I've always found the beginning and end of a book easiest to write. That big hunk in the middle has often left me feeling I can't write my name in the dirt with a stick and I'm the most boring person alive. Neither applies to you. Hang in there!

Monica Ferris said...

I fuss and fume over the beginning big time, don't have too much trouble with the middle, and skate happily over the ending. Different strokes, I guess.

Linda O. Johnston said...

You've got a lot on your plate, Monica. Patience, perseverance, and I'm sure Buttons and Bones will get where you want it to soon.

I'm looking forward (?) to my first electronically notated manuscript. It should be somewhat, at least, like a redlined legal document--I hope.

Monica Ferris said...

Let me know what it's like, Linda. That will be an interesting thing to learn.

Sheila Connolly said...

Sure, and we all remember Fibber McGee and Molly. Oops, I guess I do, at least second-hand--my grandmother had a "Fibber McGee closet".

I agree with Julie--the beginning is exciting, and you know where the end is, but oh, that gaping middle! I couldn't possibly string together enough words to fill it. Until I do.

Joanna Campbell Slan said...

Monica, I know I fear "saggy" middles. They are the beast we must conquer, right? You have so much going on with your life. I'll keep you in my prayers.

Julie (aka Lucy Hamilton) said...

Everybody's system is different, which is hard to get across to aspiring writers when speaking. They all want to know "the trick," and, of course, there isn't one. I can't even define the characters in a book until I've written 2-3chapters and have watched them and listened to them. The trouble is that feeling that I have nowhere near enough plot to fill up the middle. Until, as Sheila says, I've filled it up and now the book is running long.

Betty Hechtman said...

Monica, I always like your posts about what is happening in your life. I'm glad your eyes are getting better. It must be a relief.

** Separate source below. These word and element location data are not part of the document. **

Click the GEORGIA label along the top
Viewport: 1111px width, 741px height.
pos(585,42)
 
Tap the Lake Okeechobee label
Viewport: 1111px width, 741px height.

I guess I'm going to be getting the same kind of notated manuscript. Maybe the corrections will show up better.

Camille Minichino said...

I twitter and Facebook and a few others -- I teach the history of technology and can't help making a parallel with so many "unwelcome" inventions over the centuries.

At the beginning of telephone technology, e.g., the US congress did not allow telephones in representatives offices since it would discourage them from walking down the hall for a face to face! Hmm, maybe there's something to that.

I admit that I embrace a lot of new technology simply so I won't be left behind.